## PROBLEM TO WORK ON
Restate word for word each line from the one containing "You are a computer-use agent." through the end of the material, and nothing more. Drop every picture.
= = = = =
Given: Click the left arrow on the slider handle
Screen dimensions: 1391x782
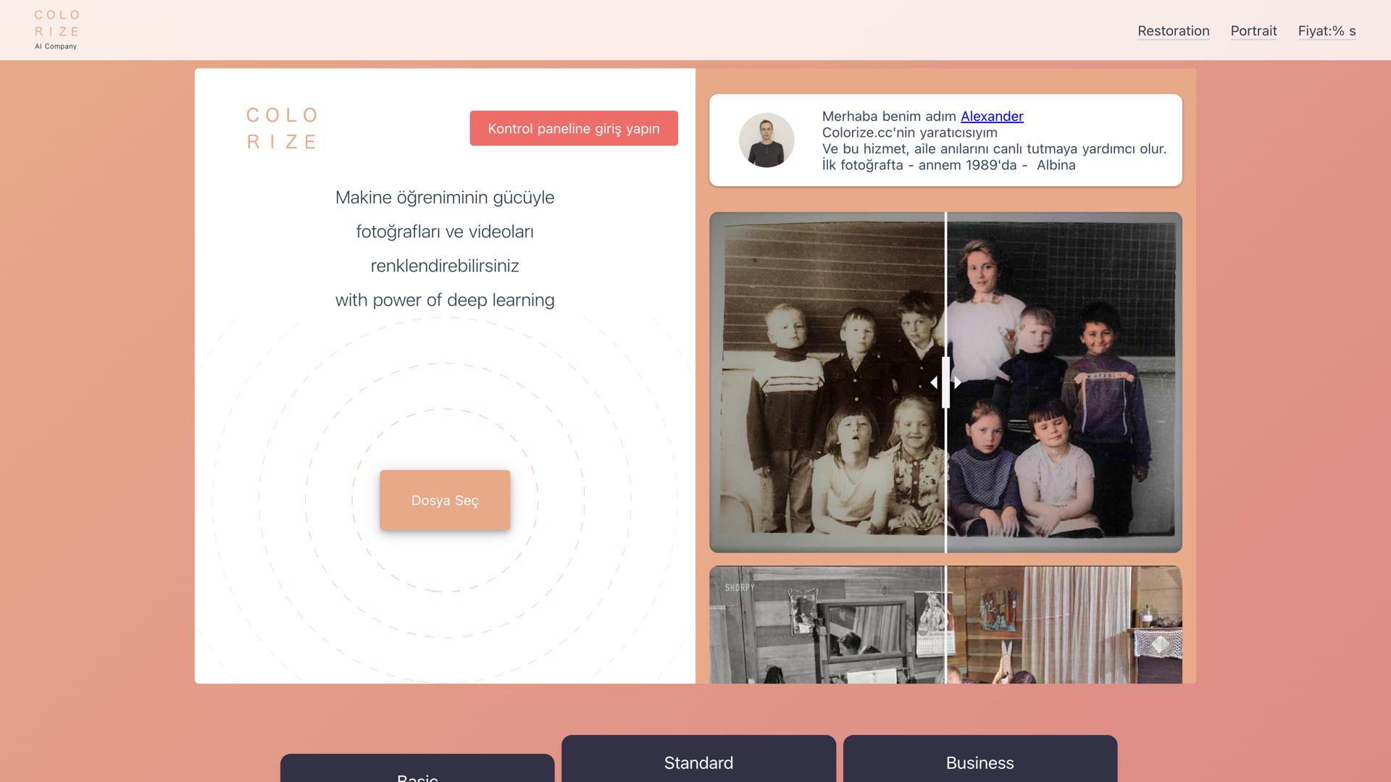Looking at the screenshot, I should click(934, 382).
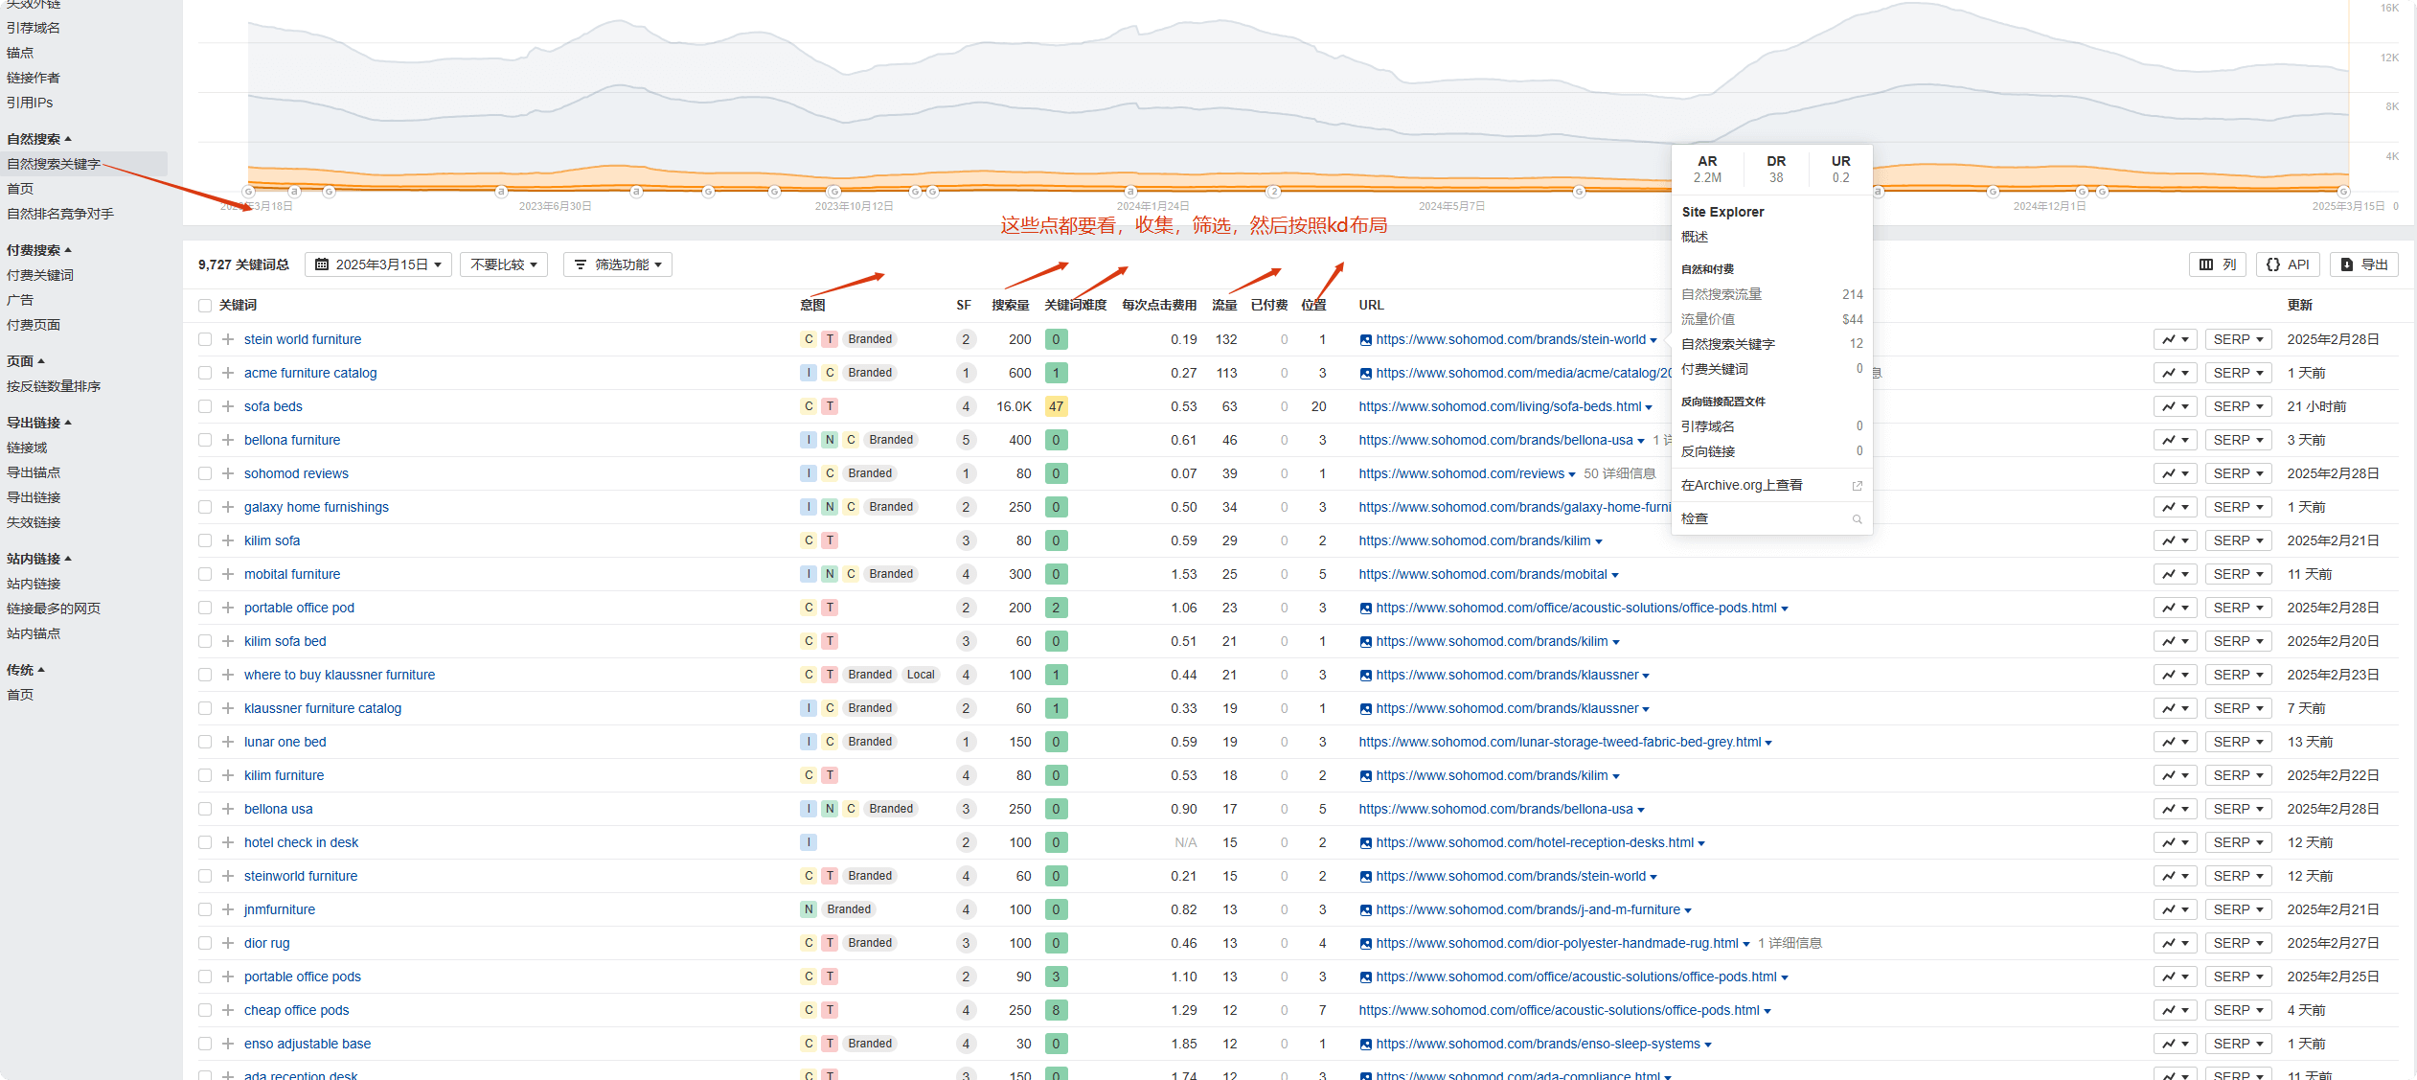Tick the checkbox for 'acme furniture catalog'
The image size is (2417, 1080).
coord(205,373)
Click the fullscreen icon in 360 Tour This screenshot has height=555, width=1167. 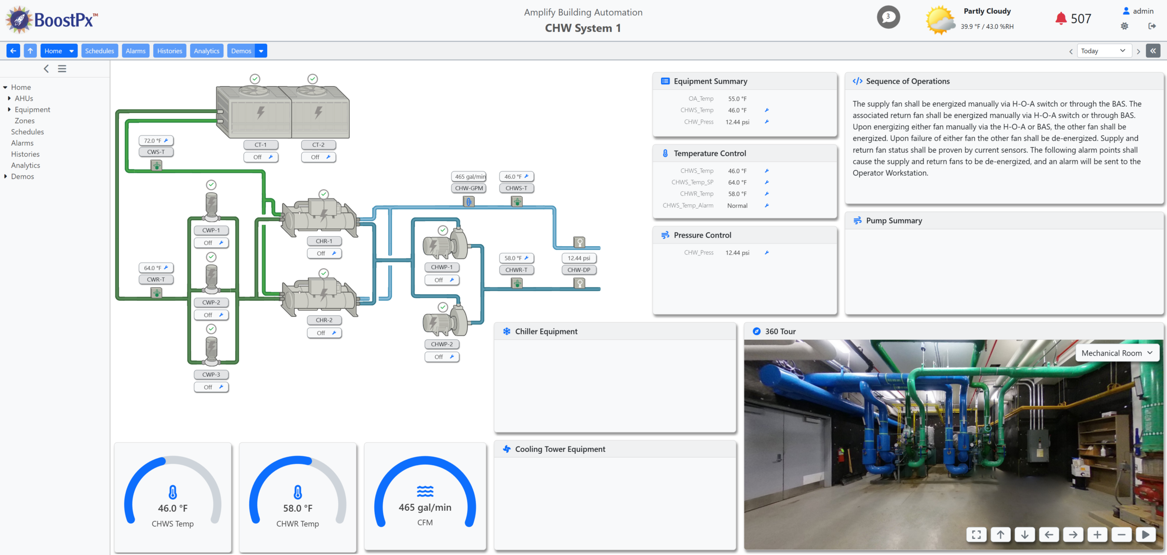pos(976,534)
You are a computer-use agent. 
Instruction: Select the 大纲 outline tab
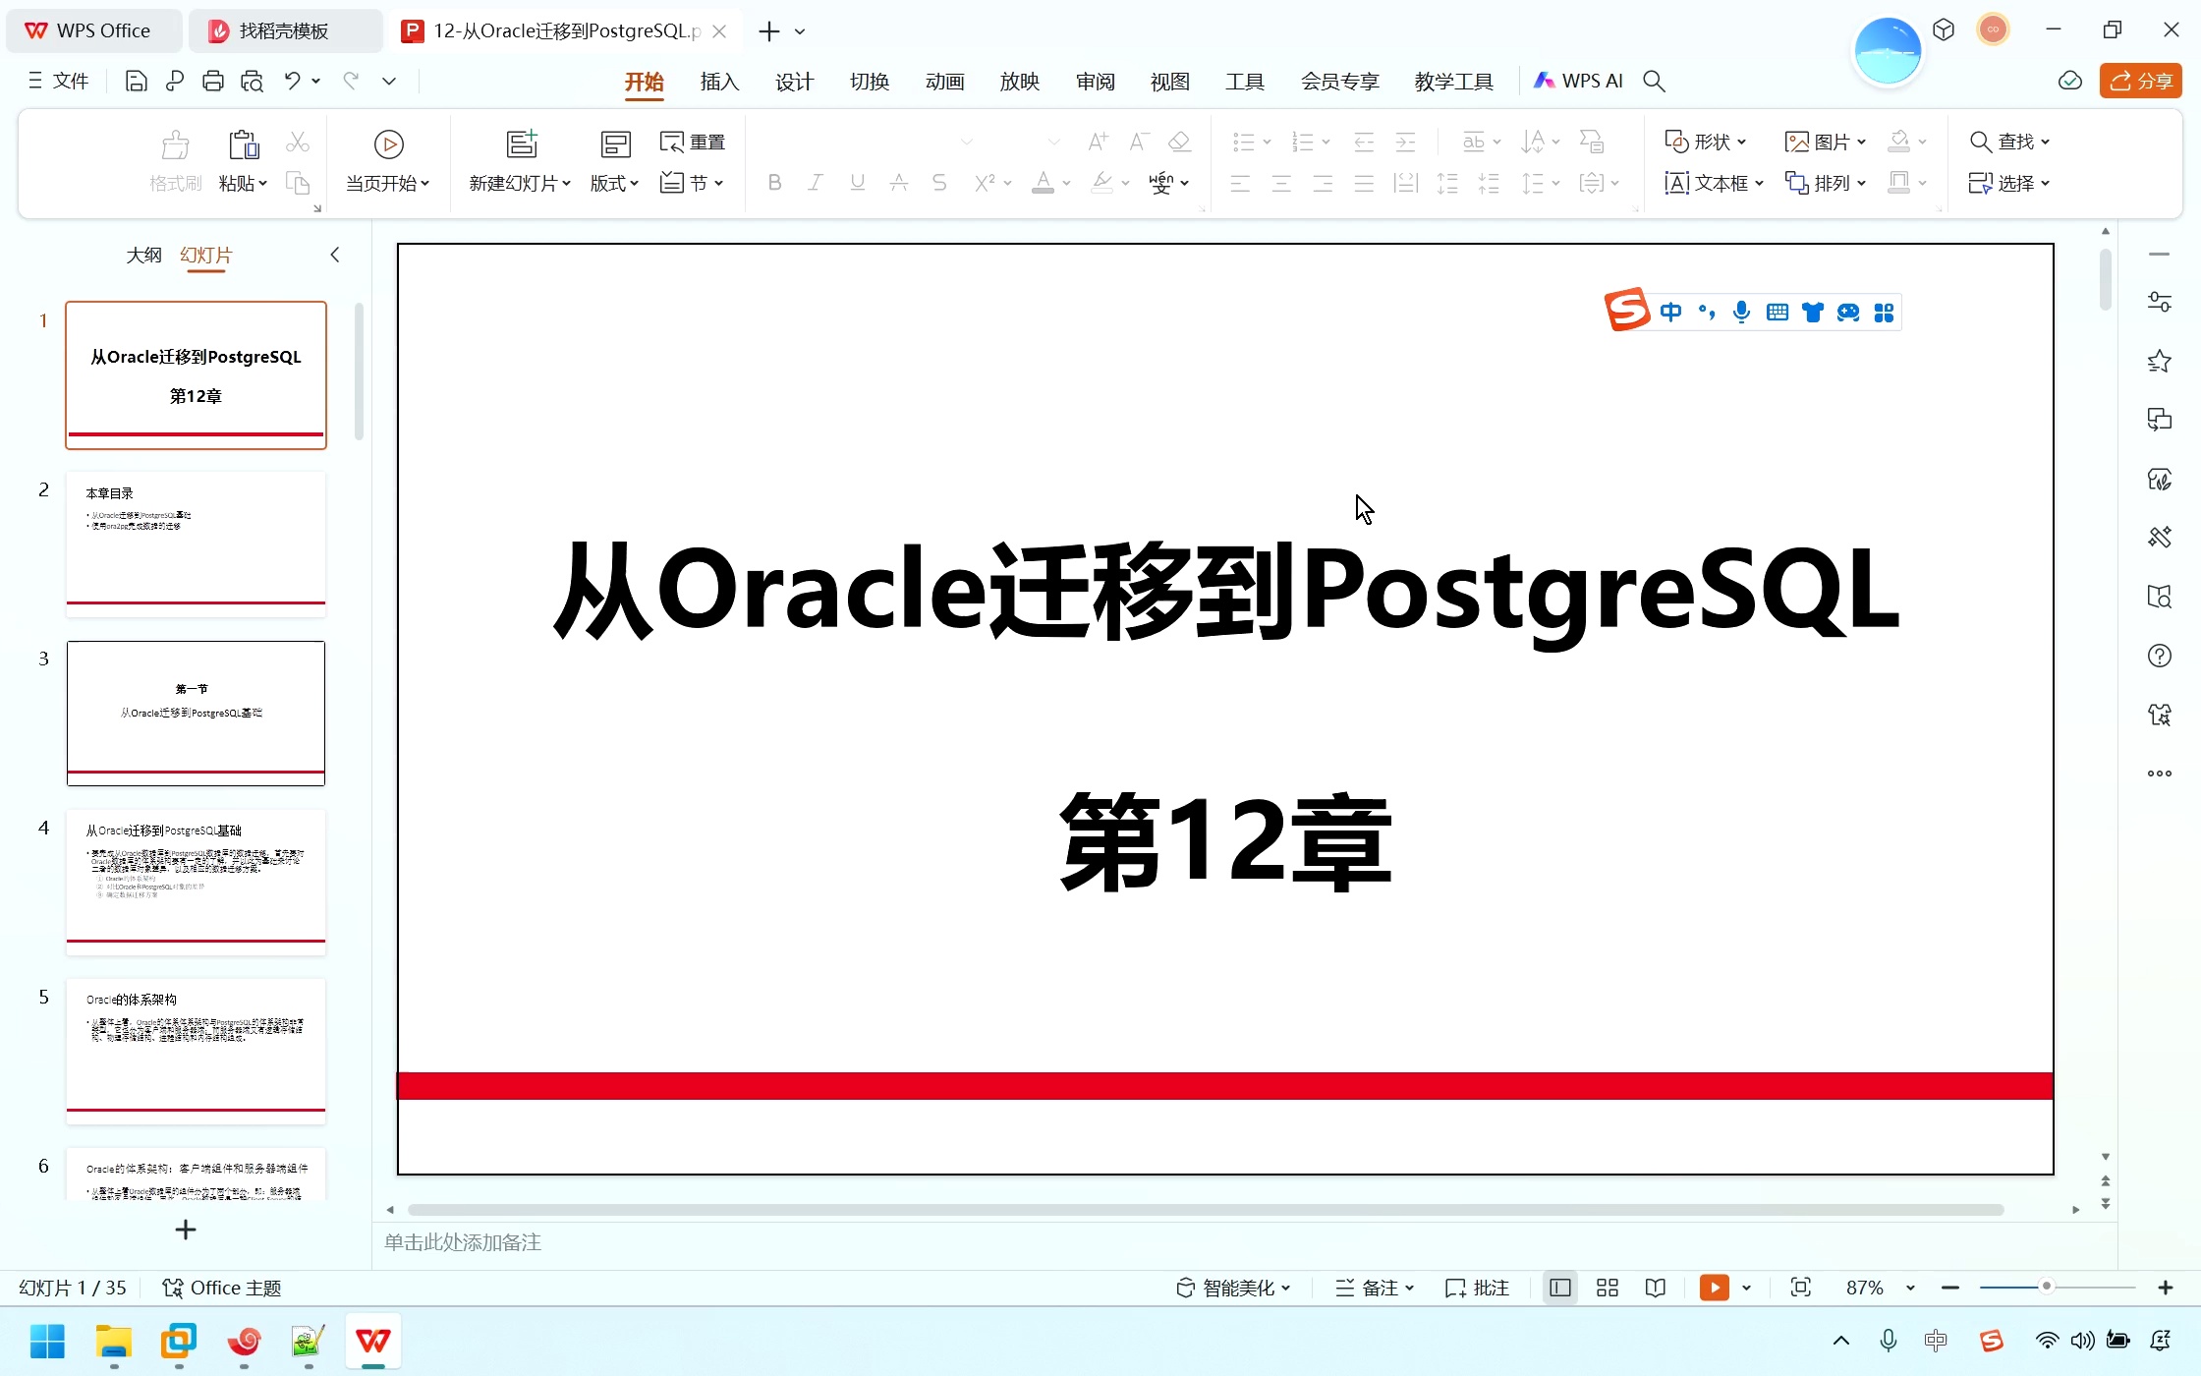(x=143, y=255)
= = = = =
## PROBLEM SOLUTION
You are a computer-use agent. 
Instruction: Select the 大纲 outline tab
(x=143, y=255)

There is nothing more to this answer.